Mise en place d’un mécanisme « 1 % déchets » pour le financement innovant de la coopération décentralisée - Synthèse de l’étude d’impact préalable au projet de loi parlementaire - Octobre 2014

La gestion des déchets est quasi absente de l’agenda international. Pourtant, il s’agit d’un enjeu croissant au Nord comme au Sud.

La gestion des déchets est quasi absente de l’agenda international. Pourtant, il s’agit d’un enjeu croissant au Nord comme au Sud.

Fortement reliés à la question de la démographie urbaine, les déchets ménagers sont à l’origine d’impacts environnementaux et sanitaires d’une ampleur inédite dans les grandes métropoles du Sud. Ils représentent dans le même temps un gisement d’emplois et une ressource économique importante pour les populations locales.

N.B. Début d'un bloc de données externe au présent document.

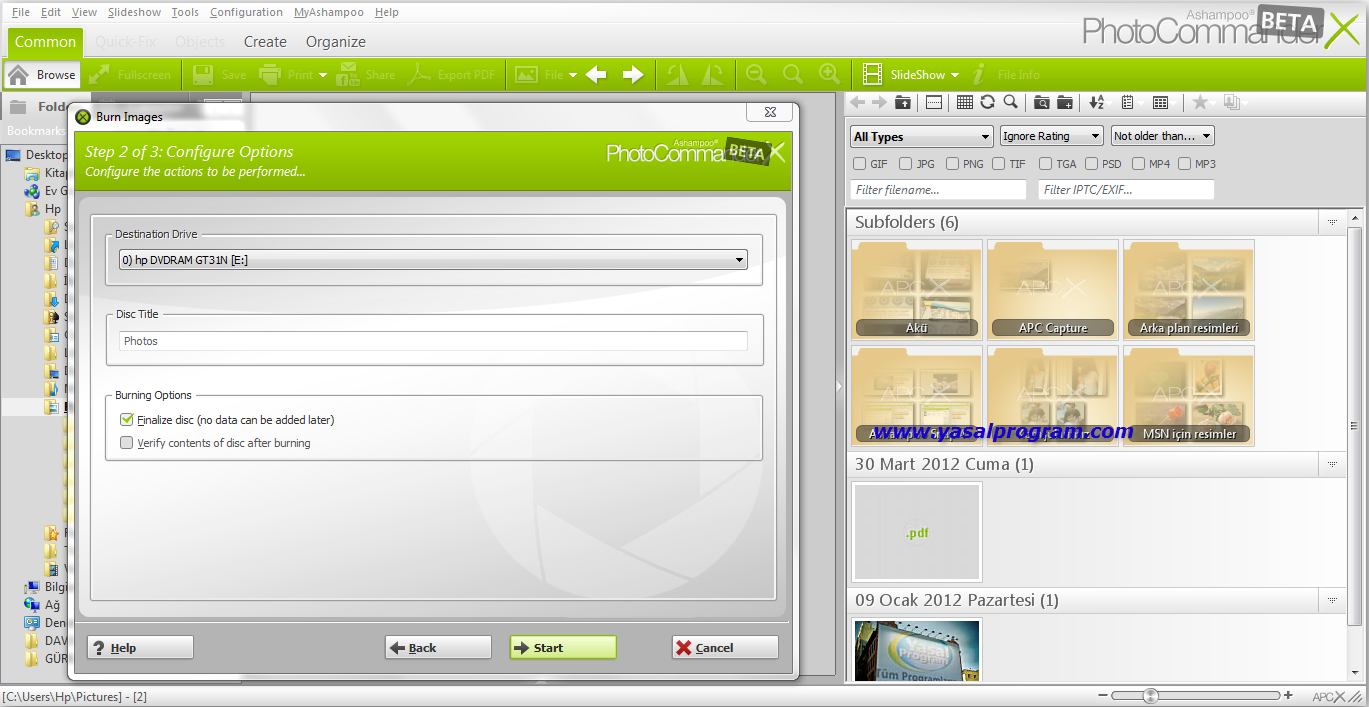The width and height of the screenshot is (1369, 707).
Task: Open the All Types filter dropdown
Action: click(921, 136)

Dans ce contexte, la coopération décentralisée a prouvé qu’elle pouvait être un outil de renforcement de capacités, d’appui institutionnel, d’innovation technologique et de partage d’expérience, qui bénéficie à la fois aux collectivités du Sud et aux collectivités françaises.

Ce potentiel a été renforcé par la loi Oudin-Santini depuis 2005 et, dans une moindre mesure, par la loi Pintat, qui ont permis aux collectivités de mobiliser jusqu’à 1 % de leur budget eau et énergie pour financer des actions de coopération décentralisée.

Faisant suite à la demande de nombreux élus locaux et à plusieurs tentatives infructueuses, le ministère des Affaires étrangères et du Développement international a souhaité investiguer via une étude d’impacts préalable la pertinence, la faisabilité juridique et les modalités de mise en place d’une loi « 1 % déchets ».

Le présent rapport, qui s’appuie sur une étude bibliographique et sur une quarantaine d’entretiens, recontextualise le projet de loi 1 % déchets vis-à-vis des enjeux liés aux déchets et des expériences précédentes, et analyse les conditions préalables au succès de cette mesure.